REQUIRED WORK →
Copy every line of the data below word for word, leaving out the pictures.

EXTRACTED RECORDS →
########################################

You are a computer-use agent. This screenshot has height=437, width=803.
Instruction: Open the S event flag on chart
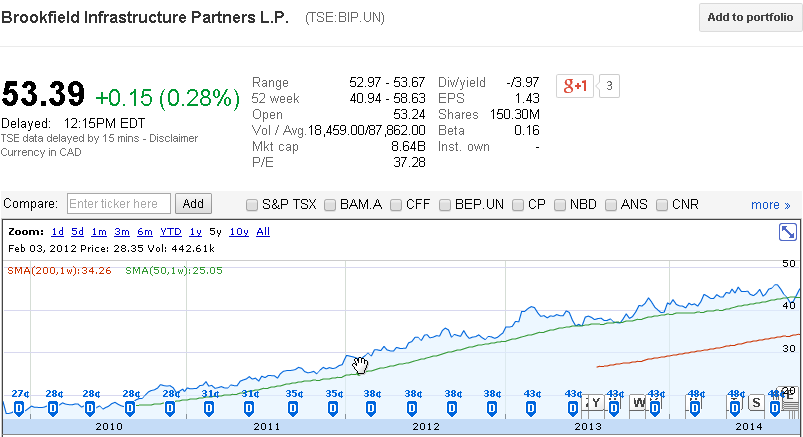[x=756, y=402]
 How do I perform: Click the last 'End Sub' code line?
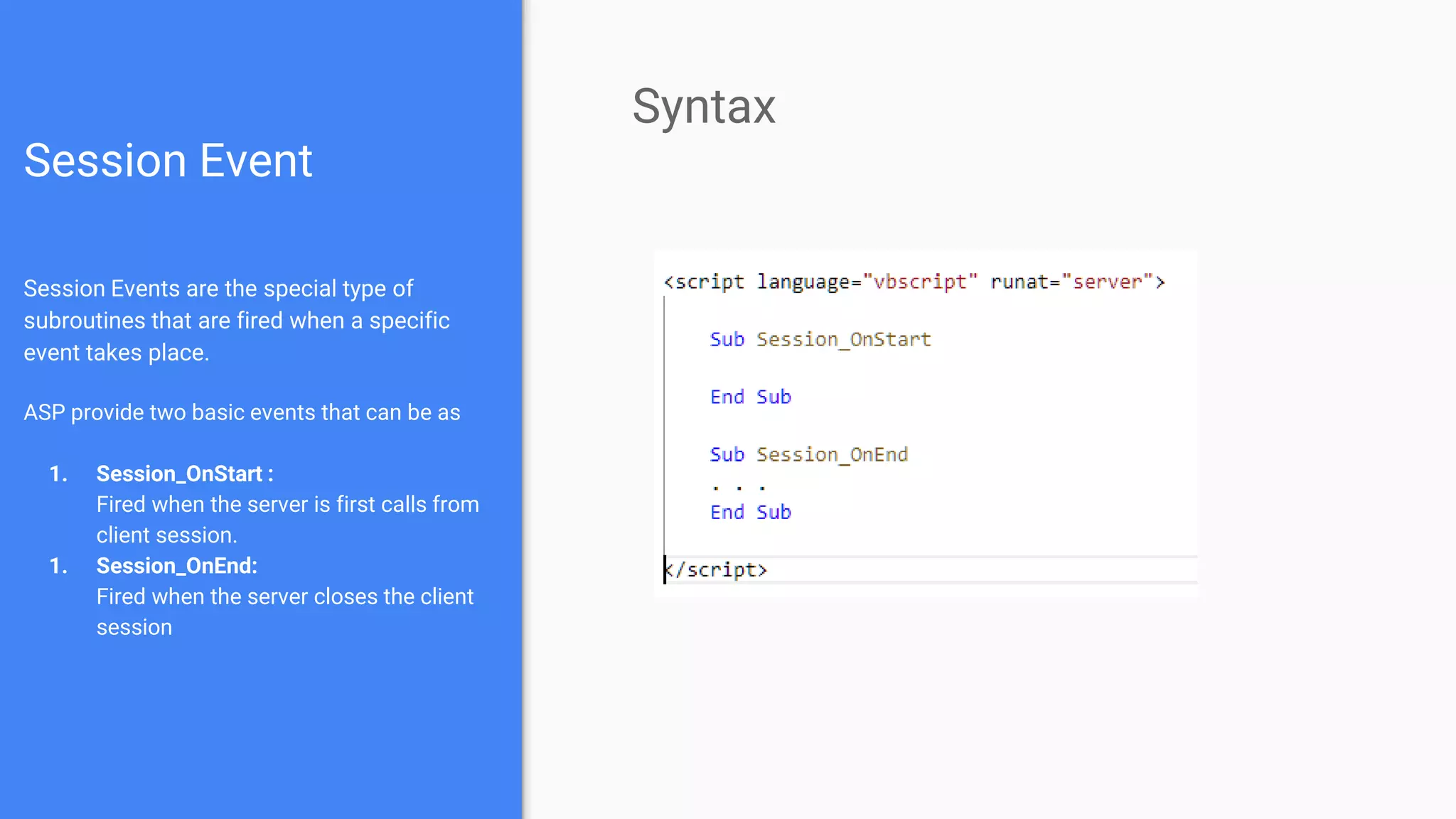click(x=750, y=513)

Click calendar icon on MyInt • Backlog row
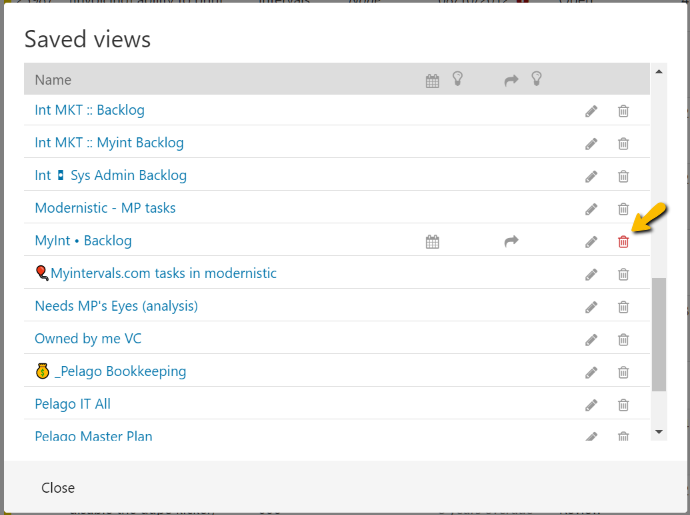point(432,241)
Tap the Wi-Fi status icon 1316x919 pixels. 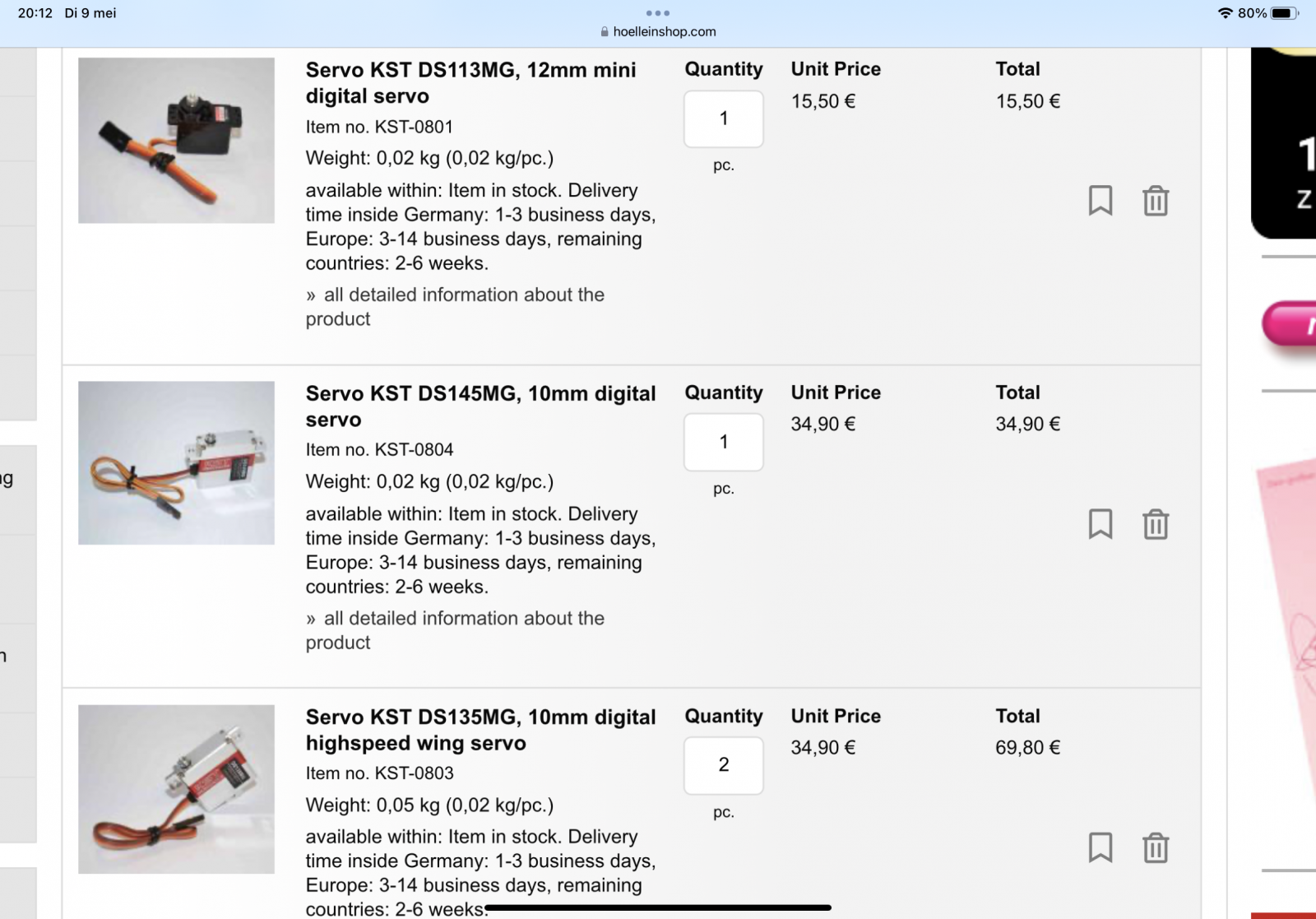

########################################

RESULT OF THE EXERCISE →
You are a computer-use agent. This screenshot has height=437, width=803.
Instruction: Open the S event flag on chart
[x=756, y=402]
 How do I perform: Click the last 'End Sub' code line?
click(x=750, y=513)

Click calendar icon on MyInt • Backlog row
point(432,241)
Tap the Wi-Fi status icon 1316x919 pixels. 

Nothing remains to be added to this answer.